#### [Exercise brief]
The response must be the exact lines from the line holding "Instruction: Open the" through the end of the entries, with no pictures and nothing else.

Excerpts from a dataset
----------

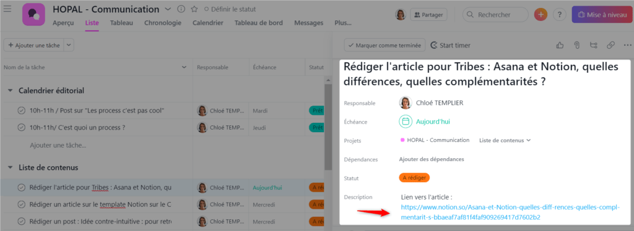This screenshot has width=634, height=231.
Task: Tick the Notion template article task circle
Action: (x=22, y=204)
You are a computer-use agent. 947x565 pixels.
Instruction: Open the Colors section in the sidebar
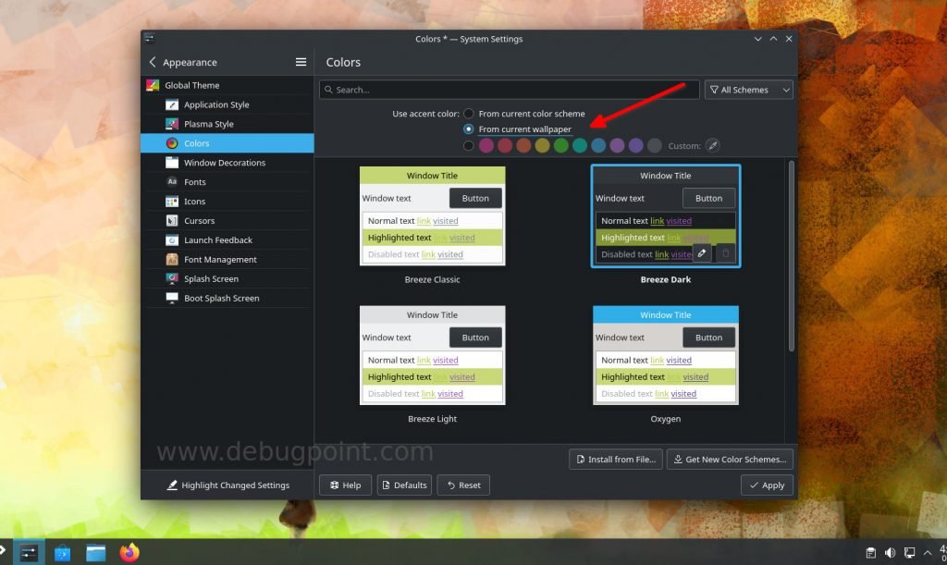pos(197,142)

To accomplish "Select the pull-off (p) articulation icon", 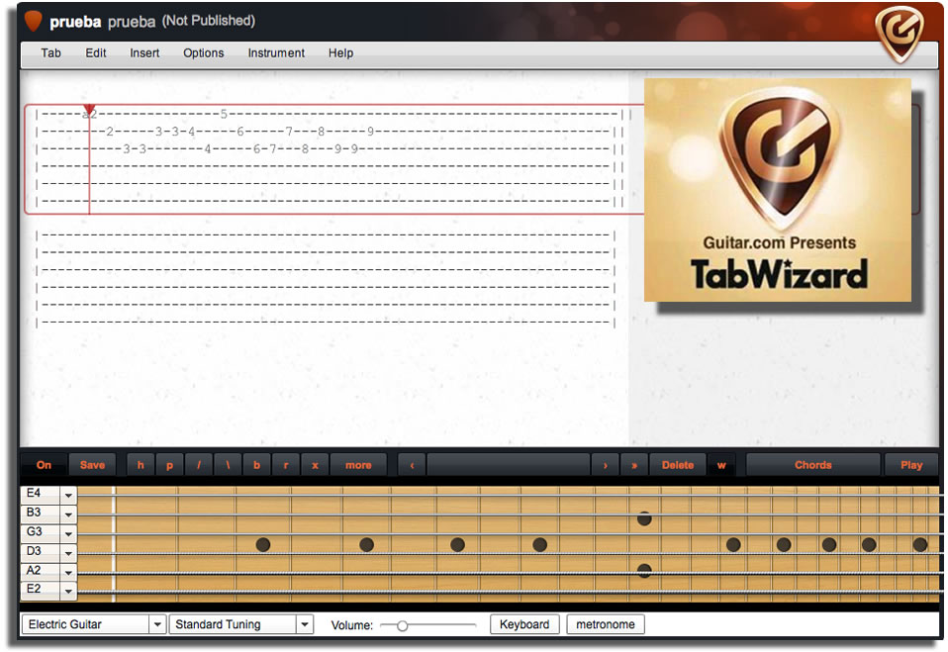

----------

#### [Output]
Instruction: Open the Colors section in the sidebar
pos(197,142)

To accomplish "Select the pull-off (p) articulation icon", 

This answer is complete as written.